**Work to do**
Output the lines of the listing below exactly, starting with the line containing "Given: Click the 11 GB Hard Disk title" and continuing through the line containing "Looking at the".

#####

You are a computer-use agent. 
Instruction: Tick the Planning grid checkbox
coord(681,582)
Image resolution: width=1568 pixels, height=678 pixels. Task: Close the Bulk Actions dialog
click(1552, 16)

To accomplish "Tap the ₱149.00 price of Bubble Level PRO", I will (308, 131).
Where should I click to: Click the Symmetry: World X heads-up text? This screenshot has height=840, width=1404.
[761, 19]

#####

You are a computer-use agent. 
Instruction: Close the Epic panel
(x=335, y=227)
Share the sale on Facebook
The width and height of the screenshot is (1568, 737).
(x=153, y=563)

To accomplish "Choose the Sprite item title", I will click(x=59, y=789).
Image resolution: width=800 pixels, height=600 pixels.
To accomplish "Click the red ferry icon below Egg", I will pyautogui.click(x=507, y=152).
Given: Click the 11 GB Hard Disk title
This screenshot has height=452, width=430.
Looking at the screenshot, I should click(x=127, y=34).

#####

**Final answer**
Given: Click the 11 GB Hard Disk title
This screenshot has height=452, width=430.
Looking at the screenshot, I should click(x=127, y=34).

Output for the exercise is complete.